Introduction

Introduction#

rocBLAS is a BLAS implementation on top of AMD’s Radeon Open Compute ROCm runtime and toolchains. rocBLAS is implemented in the HIP programming language and optimized for AMD’s latest discrete GPUs.

Acronym

Expansion

BLAS

Basic Linear Algebra Subprograms

ROCm

Radeon Open ECosystem

HIP

Heterogeneous-Compute Interface for Portability

The aim of rocBLAS is to provide:

  • functionality similar to Legacy BLAS, adapted to run on GPUs

  • high performance robust implementation

rocBLAS is written in C++14 and HIP. It uses AMD’s ROCm runtime to run on GPU devices.

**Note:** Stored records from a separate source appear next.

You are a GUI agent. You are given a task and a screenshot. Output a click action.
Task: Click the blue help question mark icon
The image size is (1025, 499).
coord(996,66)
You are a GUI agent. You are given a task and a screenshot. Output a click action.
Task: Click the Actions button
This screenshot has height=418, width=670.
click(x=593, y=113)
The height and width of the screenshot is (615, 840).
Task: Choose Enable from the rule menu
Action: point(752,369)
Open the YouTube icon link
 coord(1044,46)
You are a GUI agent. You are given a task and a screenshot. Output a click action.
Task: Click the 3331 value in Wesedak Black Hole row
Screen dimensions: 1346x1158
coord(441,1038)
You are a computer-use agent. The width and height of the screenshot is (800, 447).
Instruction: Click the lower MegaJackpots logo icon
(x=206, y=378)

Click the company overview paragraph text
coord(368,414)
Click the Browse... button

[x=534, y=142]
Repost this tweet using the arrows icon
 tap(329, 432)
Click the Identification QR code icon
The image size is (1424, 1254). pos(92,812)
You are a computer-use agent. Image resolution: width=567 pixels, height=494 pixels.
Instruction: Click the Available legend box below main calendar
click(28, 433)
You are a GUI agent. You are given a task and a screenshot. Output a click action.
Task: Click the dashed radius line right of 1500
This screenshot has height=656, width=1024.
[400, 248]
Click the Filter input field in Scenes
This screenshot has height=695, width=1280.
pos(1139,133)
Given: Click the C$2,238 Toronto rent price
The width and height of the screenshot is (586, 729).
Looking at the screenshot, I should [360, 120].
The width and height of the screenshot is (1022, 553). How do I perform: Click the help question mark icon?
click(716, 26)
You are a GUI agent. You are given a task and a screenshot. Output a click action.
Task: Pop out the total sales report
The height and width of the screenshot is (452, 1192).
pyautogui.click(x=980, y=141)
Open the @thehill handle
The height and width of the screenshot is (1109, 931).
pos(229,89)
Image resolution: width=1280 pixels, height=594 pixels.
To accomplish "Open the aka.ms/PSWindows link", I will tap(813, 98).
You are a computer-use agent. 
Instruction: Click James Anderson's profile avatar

The rocBLAS API is a thin C99 API using the Hourglass Pattern. It contains:

  • [Level1], [Level2], and [Level3] BLAS functions, with batched and strided_batched versions

  • Extensions to Legacy BLAS, including functions for mixed precision

  • Auxiliary functions

  • Device Memory functions

The official rocBLAS API is the C99 API defined in rocblas.h and therefore the use of any other public symbols is discouraged. All other C/C++ interfaces may not follow a deprecation model and so can change without warning from one release to the next.

rocBLAS array storage format is column major and one based. This is to maintain compatibility with the Legacy BLAS code which is written in Fortran.

rocBLAS calls AMD’s library Tensile for Level 3 BLAS matrix multiplication.

rocBLAS is initialized by calling rocblas_create_handle and it is terminated by calling rocblas_destroy_handle. The rocblas_handle is persistent and it contains

  • HIP stream

  • temporary device work space

  • mode for enabling or disabling logging (default is logging disabled)

rocBLAS functions run on the host and they call HIP to launch rocBLAS kernels that run on the device in a HIP stream. The kernels are asynchronous unless:

  • the function returns a scalar result from device to host

  • temporary device memory is allocated

In both cases above, the launch can be made asynchronous by:

  • use rocblas_pointer_mode_device to keep the scalar result on the device. Note that it is only the following Level1 BLAS functions that return a scalar result: Xdot, Xdotu, Xnrm2, Xasum, iXamax, iXamin.

  • use the provided device memory functions to allocate device memory that persists in the handle. Note that most rocBLAS functions do not allocate temporary device memory.

Before calling a rocBLAS function arrays must be copied to the device. Integer scalars like m, n, k are stored on the host. Floating point scalars like alpha and beta can be on host or device.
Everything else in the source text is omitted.